Table 3 Effect of Number of Chronic Conditions on Use of Highly Effective Contraception Among Reproductive-Age Women in the Intermountain West Healthcare Systems Between 2010 and 2014

After adjusting for age, race, ethnicity, and payer type, we found women with a chronic health condition were more likely to use LARC (aRR 1.4; 95% CI 1.4–1.5), or have had a hysterectomy (aRR 2.1; 95% CI 2.0–2.3) or permanent contraception (aRR 1.7; 95% CI 1.7–1.8) compared to women without a chronic condition. Women without insurance were less likely to use highly effective contraception, whether or not they had a chronic condition (Table 4).

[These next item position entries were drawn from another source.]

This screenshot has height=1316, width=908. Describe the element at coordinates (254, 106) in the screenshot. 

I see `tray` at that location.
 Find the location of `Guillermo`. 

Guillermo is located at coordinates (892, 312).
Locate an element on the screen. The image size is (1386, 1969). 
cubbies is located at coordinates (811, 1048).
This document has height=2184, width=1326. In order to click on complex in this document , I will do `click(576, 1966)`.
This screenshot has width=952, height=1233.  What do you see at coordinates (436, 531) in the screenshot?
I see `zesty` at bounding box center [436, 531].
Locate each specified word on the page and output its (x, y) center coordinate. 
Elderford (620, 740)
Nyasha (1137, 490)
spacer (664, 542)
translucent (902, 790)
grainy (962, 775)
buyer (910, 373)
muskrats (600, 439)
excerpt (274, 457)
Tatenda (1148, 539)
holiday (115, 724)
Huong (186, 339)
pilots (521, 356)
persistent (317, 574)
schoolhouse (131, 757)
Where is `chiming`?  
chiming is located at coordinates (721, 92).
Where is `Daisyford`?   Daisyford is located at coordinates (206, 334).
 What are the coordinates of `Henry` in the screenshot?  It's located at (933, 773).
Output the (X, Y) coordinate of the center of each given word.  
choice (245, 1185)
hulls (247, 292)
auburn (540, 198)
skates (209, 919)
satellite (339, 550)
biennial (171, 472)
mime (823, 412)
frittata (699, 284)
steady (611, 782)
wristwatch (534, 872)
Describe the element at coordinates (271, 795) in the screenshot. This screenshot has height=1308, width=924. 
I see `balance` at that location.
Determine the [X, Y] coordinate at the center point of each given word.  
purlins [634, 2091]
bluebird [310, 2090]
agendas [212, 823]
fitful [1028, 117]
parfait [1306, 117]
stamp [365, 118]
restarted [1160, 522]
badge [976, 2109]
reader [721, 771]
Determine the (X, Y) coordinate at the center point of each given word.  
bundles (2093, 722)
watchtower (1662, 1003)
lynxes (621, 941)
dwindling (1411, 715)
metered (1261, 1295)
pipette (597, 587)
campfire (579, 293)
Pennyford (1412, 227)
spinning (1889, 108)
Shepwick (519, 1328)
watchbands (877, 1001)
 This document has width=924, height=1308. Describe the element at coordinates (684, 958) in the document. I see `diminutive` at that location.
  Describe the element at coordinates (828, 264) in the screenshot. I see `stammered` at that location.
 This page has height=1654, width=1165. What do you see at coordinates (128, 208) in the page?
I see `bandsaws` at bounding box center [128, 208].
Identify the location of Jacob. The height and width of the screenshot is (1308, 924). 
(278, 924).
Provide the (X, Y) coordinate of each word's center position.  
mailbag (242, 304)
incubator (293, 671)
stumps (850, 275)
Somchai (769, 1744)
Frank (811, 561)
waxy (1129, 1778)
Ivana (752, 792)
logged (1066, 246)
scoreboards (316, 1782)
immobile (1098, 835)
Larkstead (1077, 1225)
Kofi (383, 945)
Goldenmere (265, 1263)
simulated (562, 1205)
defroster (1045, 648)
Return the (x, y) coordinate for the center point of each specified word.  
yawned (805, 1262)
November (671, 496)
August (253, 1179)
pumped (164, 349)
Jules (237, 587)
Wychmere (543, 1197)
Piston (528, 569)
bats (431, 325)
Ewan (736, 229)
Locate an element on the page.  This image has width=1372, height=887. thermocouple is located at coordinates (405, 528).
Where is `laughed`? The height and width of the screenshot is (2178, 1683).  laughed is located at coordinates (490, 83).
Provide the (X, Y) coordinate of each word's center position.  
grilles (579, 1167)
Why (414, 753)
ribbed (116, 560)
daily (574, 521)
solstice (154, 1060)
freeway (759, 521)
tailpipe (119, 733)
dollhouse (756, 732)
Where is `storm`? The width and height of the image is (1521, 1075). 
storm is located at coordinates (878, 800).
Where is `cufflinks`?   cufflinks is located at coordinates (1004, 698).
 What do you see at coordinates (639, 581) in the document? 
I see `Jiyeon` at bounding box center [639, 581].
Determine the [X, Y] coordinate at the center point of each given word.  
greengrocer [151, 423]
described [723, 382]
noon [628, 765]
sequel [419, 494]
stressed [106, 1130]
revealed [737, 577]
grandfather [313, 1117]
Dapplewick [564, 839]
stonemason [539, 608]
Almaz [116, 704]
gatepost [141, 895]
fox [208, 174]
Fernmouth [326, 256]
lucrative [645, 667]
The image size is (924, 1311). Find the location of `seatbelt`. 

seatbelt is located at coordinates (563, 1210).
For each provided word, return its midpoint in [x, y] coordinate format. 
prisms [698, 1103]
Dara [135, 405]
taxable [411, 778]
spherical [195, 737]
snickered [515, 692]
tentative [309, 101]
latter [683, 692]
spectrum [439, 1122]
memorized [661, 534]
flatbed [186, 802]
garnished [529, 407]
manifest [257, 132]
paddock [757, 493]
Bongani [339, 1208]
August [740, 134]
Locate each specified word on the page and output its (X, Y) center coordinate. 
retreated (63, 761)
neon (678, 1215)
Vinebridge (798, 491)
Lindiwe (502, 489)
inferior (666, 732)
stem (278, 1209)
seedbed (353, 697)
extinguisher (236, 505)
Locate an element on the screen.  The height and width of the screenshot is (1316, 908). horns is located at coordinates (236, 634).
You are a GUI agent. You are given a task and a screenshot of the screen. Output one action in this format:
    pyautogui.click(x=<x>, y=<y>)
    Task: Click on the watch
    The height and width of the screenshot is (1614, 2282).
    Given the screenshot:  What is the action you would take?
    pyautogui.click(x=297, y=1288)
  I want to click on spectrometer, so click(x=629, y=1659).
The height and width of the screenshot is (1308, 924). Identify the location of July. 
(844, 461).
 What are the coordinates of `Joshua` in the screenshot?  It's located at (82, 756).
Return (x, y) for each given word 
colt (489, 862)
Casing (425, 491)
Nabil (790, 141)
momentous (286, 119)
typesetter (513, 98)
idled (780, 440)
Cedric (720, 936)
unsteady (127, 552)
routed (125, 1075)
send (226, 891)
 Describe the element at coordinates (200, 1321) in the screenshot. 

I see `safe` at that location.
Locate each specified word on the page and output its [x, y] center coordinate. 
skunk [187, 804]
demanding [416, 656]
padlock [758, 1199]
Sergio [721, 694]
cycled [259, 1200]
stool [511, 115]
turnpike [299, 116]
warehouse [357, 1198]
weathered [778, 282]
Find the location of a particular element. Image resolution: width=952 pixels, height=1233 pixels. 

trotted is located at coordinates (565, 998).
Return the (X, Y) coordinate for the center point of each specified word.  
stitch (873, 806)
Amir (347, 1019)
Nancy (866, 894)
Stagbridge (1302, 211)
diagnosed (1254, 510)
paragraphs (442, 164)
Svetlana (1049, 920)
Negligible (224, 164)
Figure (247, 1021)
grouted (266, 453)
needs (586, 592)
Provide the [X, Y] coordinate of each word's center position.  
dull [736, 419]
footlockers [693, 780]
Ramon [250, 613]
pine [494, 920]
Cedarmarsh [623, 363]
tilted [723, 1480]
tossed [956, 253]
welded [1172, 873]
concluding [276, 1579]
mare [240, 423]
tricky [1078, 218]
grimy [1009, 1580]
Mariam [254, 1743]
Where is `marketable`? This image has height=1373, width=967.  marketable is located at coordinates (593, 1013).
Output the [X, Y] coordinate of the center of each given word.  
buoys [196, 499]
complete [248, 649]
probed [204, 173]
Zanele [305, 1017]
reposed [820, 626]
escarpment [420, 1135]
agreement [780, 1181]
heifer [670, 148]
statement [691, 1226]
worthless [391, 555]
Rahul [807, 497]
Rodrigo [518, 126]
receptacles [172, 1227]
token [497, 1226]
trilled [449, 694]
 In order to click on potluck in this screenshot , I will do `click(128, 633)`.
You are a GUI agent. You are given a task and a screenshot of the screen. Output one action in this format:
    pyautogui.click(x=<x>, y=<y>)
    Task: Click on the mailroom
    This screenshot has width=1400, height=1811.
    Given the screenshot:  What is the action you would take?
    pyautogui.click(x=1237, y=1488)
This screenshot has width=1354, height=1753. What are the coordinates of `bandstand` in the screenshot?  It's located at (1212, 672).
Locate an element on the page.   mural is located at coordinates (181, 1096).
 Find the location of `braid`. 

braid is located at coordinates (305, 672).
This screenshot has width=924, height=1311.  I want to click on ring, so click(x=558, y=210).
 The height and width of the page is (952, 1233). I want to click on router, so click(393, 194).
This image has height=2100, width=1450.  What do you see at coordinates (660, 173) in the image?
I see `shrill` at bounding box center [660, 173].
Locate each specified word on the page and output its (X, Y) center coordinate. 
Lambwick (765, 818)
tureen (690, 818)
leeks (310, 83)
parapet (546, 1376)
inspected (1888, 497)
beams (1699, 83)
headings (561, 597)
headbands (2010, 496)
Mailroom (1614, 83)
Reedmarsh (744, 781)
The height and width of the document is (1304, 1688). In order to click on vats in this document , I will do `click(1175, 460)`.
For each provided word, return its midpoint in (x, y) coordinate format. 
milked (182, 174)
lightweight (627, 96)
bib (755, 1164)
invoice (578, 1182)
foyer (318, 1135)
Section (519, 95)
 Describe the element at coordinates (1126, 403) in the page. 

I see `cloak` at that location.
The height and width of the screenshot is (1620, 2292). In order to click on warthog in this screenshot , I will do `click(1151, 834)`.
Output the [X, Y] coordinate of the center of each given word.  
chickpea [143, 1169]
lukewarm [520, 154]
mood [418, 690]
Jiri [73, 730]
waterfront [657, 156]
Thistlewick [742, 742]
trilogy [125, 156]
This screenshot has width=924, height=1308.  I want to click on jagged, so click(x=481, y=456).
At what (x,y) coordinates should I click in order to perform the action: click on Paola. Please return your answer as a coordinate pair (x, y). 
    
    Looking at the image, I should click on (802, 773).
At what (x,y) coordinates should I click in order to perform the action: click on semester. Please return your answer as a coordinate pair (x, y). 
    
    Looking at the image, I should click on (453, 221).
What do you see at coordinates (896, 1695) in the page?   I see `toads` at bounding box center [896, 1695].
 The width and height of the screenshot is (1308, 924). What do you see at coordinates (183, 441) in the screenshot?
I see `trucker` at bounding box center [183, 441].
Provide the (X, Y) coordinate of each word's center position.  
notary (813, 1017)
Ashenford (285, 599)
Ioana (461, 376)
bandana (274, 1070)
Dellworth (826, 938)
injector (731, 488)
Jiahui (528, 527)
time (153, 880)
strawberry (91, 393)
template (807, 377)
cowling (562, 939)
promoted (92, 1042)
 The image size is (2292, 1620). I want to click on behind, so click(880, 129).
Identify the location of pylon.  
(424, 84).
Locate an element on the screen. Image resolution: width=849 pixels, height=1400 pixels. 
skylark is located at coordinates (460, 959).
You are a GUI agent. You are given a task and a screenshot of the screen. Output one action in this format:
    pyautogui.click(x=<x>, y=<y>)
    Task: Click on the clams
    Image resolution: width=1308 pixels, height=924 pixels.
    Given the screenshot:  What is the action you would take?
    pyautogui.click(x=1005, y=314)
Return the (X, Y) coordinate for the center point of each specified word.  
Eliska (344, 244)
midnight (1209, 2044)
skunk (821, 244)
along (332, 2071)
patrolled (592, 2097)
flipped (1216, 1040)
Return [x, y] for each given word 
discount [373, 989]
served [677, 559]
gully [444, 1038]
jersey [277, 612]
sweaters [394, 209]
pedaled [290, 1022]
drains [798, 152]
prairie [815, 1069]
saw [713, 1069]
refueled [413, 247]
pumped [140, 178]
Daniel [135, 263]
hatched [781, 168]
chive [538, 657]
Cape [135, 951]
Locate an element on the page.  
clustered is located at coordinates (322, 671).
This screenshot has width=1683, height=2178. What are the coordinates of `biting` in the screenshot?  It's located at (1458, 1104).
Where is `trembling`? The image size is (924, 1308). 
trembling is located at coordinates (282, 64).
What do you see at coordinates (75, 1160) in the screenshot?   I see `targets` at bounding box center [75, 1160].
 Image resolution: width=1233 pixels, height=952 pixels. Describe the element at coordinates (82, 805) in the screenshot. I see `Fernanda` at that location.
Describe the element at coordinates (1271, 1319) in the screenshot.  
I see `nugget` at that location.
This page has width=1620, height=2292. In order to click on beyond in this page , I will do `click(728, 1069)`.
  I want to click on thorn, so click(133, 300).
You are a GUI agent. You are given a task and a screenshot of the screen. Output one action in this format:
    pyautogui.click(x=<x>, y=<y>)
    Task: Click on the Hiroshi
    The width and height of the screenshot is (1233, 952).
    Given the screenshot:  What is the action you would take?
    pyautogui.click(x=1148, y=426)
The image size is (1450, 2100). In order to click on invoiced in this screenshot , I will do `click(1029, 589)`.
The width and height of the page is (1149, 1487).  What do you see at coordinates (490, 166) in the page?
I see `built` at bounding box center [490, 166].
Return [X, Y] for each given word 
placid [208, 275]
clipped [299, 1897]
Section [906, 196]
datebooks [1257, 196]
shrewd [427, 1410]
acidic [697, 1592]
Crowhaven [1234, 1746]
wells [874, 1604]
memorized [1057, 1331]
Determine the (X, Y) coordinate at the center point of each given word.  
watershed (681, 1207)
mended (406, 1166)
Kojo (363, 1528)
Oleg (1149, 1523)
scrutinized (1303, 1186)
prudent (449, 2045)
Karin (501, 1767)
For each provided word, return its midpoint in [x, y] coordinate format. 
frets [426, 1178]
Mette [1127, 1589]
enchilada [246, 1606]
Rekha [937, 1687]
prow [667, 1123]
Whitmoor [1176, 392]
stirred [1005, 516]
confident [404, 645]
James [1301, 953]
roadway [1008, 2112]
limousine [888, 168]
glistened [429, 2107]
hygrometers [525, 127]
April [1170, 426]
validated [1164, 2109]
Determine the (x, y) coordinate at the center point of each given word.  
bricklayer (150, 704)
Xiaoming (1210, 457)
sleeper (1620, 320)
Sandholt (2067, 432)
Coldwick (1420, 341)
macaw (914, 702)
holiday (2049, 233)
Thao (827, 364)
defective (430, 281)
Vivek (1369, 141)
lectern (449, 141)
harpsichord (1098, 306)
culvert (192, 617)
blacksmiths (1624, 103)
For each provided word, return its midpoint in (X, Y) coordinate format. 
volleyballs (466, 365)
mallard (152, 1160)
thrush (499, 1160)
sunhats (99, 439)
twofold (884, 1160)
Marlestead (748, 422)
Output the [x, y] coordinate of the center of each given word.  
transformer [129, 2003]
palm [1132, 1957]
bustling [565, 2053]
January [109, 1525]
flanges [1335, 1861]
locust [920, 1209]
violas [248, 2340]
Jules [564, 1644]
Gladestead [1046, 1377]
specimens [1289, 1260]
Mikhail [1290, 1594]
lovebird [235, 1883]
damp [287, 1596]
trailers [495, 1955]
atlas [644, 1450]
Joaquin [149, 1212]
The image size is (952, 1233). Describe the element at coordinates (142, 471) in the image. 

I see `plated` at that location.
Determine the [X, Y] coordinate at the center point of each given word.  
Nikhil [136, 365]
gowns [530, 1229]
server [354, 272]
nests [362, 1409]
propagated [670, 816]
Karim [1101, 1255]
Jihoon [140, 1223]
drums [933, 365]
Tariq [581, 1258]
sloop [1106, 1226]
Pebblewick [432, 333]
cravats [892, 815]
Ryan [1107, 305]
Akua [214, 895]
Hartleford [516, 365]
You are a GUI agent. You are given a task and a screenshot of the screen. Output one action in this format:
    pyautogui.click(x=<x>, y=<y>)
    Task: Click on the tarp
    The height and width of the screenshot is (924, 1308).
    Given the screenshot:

Table 4 Multivariable Logistic Regression Models Assessing Probability of Use of Highly Effective Contraception by Reproductive-Age Women Who Accessed the Intermountain West Healthcare Systems Between 2010 and 2014

DISCUSSION

This 5-year cross-sectional study of two large health systems found that nearly 1/3 of reproductive-age female patients had one or more chronic health conditions that could increase risk of adverse pregnancy outcomes, especially in the setting of an unintended pregnancy. Potentially further increasing health and pregnancy risks,20 7.3% of reproductive-age women had multiple chronic conditions. However, only 7.6% of women with a chronic health condition were using highly effective contraception. These findings are similar to a prior study of commercially insured US women, which reported that 12.1% of women of reproductive age had one or more chronic condition, and that few were using LARC and PC.18

In addition, we found that public insurance was an important predictor of use of highly effective contraception, particularly among women with multiple chronic conditions. As implementation of the Patient Protection and Affordable Care Act (ACA) of 2010 and subsequent Medicaid expansion vary by state, opportunities remain in many states to improve consistent public funding for comprehensive contraceptive services. As it is estimated that 45% of all U.S. births are publicly funded,21 national efforts to improve preconception health and reduce maternal mortality need to remain focused on health insurance coverage that allows access to the full range of contraception for U.S. women of reproductive age.

Limitations of this study include our inability to control for number of visits or provider type or standardize the period of observation for each individual. Further, we relied on structured billing data to identify chronic conditions and LARC use or PC procedures. Although we focused on LARC and PC because they are typically more effective than short-acting contraceptives, we recognize that with many chronic conditions these are safe and reasonable options. We attempted to minimize false positives through manual chart reviews to validate codes and requiring recurrent codes > 30 days apart to meet criteria for a condition, but it is possible that some women identified as having no chronic conditions received care for a chronic condition in other settings. In particular, diagnoses with relapsing and remitting courses, such as asthma, may have been missed. We also could not capture disease severity. Although this 5-year study captured all healthcare visits at two large institutions, we lack data from free-standing family planning clinics where contraceptive services may have occurred. We opted to define our outcome as LARC “use,” rather than limiting to insertions, which precludes direct comparison with studies using LARC insertion as an outcome.

In conclusion, many women of reproductive age are burdened by chronic health conditions, yet relatively few are using highly effective contraception. As primary care providers care for many women with chronic conditions, efforts to ensure effective reproductive planning and prompt access to contraceptive services are needed. Our findings also highlight the importance of public insurance that allows women with chronic conditions to access comprehensive reproductive health services.